C’est une histoire comme on les aime. De celles où le professionnalisme n’exclurait pas pour autant l’humanité, où le sérieux d’une tournée du XV de France n’empêcherait pas la « débrouille » artisanale, dans le bon sens du terme… Mais par quel concours de circonstances, nous demanderez-vous, Frédéric Michalak s’est-il retrouvé à réenfiler le survêtement à la cocotte, dans un rôle d’intervenant technique au sein du staff et de la bulle sanitaire des Bleus, ce dont il ne s’est d’ailleurs pas caché sur ses réseaux sociaux ? Pour le savoir, il suffisait de lui poser la question…

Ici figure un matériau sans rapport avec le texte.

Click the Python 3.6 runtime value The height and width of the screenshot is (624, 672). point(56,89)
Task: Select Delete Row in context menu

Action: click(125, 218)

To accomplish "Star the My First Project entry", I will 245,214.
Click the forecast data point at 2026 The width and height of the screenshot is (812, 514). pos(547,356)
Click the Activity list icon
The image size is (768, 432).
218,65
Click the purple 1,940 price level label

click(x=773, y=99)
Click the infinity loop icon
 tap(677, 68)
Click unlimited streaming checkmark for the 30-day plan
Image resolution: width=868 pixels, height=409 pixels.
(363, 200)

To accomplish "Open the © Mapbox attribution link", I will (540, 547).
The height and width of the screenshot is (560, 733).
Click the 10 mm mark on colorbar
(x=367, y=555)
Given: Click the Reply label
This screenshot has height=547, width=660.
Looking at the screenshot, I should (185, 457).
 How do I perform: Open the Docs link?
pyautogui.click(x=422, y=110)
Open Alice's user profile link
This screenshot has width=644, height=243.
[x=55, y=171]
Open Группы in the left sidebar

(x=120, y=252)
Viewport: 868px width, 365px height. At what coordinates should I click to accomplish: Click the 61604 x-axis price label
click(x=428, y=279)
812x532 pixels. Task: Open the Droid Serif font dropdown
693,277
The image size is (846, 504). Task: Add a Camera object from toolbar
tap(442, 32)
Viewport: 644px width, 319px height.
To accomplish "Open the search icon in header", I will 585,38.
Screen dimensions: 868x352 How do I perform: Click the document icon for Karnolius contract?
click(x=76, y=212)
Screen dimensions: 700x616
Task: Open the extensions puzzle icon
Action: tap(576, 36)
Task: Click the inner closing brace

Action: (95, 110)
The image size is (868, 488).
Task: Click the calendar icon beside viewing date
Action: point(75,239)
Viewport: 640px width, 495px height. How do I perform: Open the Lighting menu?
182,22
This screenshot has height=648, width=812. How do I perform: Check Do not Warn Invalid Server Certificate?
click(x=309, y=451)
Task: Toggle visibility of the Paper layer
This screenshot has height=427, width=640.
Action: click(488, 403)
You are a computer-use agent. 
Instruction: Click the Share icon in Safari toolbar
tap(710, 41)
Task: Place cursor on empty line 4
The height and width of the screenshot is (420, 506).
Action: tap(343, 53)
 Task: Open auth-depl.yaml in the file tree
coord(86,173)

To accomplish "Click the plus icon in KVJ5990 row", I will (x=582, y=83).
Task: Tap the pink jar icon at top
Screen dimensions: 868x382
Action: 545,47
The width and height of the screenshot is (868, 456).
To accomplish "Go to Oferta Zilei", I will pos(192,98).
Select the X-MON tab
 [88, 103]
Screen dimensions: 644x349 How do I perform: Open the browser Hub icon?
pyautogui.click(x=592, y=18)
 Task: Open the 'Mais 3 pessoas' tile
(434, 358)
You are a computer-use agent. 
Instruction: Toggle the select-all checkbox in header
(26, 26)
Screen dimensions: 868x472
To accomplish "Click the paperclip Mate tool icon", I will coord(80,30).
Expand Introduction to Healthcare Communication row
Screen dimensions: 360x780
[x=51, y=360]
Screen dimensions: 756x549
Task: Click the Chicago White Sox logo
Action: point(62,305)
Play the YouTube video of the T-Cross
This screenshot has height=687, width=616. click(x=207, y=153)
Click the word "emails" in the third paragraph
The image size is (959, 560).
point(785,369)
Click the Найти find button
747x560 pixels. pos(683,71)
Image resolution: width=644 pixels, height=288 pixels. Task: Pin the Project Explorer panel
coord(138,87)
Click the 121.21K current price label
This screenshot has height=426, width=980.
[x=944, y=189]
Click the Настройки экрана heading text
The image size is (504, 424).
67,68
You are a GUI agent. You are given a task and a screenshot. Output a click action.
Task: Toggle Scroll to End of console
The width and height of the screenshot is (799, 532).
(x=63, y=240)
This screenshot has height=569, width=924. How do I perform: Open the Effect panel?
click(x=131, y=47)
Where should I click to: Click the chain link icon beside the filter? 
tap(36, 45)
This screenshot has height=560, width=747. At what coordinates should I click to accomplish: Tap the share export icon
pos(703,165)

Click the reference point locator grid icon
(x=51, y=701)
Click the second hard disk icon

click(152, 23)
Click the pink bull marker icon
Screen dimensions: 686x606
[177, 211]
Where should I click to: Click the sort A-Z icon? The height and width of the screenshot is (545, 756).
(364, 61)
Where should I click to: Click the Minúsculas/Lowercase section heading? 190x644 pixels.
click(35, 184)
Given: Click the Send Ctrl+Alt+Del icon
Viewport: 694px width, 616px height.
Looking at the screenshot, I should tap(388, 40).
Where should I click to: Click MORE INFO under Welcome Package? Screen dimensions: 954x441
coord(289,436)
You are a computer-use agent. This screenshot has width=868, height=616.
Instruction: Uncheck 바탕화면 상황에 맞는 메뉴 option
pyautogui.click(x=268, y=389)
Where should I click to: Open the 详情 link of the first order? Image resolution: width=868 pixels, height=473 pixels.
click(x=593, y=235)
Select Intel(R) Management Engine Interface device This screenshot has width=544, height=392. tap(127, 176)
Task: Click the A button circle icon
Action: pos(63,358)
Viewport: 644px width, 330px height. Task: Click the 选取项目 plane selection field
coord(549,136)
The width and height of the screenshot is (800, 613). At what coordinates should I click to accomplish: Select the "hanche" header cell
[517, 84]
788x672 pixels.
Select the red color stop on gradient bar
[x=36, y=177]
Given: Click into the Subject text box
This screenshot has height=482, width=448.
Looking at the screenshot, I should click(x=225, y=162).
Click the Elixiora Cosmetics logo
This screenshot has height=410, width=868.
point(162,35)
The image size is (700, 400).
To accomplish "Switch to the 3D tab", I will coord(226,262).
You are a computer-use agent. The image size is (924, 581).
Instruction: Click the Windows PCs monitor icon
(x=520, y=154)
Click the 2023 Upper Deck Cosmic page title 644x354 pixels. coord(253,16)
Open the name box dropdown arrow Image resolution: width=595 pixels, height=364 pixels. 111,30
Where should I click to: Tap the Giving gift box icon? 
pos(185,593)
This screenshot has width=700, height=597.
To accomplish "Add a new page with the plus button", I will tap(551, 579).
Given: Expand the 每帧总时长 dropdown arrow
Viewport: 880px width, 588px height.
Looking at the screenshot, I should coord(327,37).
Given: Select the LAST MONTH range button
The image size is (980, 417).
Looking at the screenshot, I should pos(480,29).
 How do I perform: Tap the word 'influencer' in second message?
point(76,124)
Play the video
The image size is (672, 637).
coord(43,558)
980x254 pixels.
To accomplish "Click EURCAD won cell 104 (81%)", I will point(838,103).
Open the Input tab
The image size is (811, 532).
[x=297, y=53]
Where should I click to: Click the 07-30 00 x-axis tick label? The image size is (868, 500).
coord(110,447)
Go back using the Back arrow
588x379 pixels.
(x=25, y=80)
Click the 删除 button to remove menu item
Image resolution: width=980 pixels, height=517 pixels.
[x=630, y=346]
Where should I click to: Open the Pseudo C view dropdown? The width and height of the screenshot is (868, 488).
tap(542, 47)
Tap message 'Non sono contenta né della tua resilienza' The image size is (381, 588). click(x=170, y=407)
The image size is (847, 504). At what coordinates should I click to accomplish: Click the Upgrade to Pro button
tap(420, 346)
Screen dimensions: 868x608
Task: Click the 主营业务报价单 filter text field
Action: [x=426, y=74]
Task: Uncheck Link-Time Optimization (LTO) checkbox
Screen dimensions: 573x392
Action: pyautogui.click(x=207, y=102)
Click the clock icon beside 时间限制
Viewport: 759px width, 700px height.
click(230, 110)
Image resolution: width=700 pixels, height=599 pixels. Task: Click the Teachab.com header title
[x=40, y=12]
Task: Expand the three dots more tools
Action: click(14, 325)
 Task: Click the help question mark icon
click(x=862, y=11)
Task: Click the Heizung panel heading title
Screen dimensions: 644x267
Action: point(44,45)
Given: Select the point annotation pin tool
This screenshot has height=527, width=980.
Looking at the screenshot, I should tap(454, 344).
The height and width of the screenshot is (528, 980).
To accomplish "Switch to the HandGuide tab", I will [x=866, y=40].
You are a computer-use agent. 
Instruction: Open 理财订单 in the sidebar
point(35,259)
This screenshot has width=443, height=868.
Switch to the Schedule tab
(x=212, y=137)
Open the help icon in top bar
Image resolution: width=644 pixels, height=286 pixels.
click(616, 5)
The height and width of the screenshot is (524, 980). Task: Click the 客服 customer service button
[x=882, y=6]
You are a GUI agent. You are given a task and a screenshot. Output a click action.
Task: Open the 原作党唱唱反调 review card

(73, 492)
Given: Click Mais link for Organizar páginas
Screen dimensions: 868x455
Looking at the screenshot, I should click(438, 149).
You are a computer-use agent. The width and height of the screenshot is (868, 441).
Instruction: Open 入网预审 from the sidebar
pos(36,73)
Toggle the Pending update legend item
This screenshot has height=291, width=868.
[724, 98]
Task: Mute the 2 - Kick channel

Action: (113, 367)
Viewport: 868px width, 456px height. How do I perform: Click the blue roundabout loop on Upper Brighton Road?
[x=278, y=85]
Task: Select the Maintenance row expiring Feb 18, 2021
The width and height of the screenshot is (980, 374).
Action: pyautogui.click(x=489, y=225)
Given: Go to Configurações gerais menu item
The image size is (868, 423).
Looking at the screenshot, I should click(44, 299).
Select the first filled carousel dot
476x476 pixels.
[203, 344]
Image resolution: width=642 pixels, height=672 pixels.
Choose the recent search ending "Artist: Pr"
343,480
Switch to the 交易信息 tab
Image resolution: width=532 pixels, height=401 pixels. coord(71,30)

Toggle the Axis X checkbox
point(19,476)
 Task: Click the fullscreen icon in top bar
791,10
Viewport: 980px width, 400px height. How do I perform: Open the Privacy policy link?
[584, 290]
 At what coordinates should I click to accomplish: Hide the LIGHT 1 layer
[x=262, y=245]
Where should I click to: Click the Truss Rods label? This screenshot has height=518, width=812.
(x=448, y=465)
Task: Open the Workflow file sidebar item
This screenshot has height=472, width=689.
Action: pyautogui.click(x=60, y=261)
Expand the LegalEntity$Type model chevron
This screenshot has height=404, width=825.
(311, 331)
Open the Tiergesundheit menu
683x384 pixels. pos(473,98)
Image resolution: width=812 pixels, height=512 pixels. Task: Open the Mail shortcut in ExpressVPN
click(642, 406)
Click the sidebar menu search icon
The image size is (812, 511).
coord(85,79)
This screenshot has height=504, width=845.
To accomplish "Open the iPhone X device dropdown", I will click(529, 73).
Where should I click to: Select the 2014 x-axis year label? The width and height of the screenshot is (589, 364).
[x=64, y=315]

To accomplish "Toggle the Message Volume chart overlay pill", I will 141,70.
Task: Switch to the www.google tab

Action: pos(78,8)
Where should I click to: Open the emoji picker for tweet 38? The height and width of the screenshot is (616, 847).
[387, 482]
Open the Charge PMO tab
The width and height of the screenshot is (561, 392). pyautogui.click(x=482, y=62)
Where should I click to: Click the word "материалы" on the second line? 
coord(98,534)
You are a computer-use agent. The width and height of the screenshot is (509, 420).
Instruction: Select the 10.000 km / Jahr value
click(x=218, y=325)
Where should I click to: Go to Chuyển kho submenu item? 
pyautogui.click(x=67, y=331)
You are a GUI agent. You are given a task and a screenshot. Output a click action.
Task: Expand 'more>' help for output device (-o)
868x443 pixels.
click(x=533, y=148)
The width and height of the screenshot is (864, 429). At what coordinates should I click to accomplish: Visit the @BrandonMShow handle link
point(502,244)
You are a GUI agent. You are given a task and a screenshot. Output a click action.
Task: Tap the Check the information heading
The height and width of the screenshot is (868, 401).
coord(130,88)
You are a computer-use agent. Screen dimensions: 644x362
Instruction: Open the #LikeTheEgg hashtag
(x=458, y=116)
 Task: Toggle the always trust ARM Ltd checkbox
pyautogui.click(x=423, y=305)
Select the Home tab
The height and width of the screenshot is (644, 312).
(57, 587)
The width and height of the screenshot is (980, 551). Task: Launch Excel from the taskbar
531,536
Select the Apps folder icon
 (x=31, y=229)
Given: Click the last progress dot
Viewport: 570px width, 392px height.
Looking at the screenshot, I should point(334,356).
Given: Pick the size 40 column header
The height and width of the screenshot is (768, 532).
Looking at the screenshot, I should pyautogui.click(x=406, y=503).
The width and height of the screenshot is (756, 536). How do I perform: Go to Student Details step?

« En fait, j’étais en France pour les demi-finales du Top 14 et comme je devais revenir en Australie dans la foulée, j’ai tout simplement demandé au staff du XV de France s’il était possible de profiter de leur vol pour me rendre à Sydney, se marre celui qui endossera encore, jusqu’au mois d’octobre, le rôle d’entraîneur des skills chez les Roosters de Sydney, (une des plus puissantes franchises de la NRL). Je m’étais dit que, quitte à devoir passer par une quarantaine à mon retour en Australie, autant ne pas la passer tout seul dans ma chambre d’hôtel… Voilà, le XV de France a accepté que je l’accompagne. J’en ai profité. »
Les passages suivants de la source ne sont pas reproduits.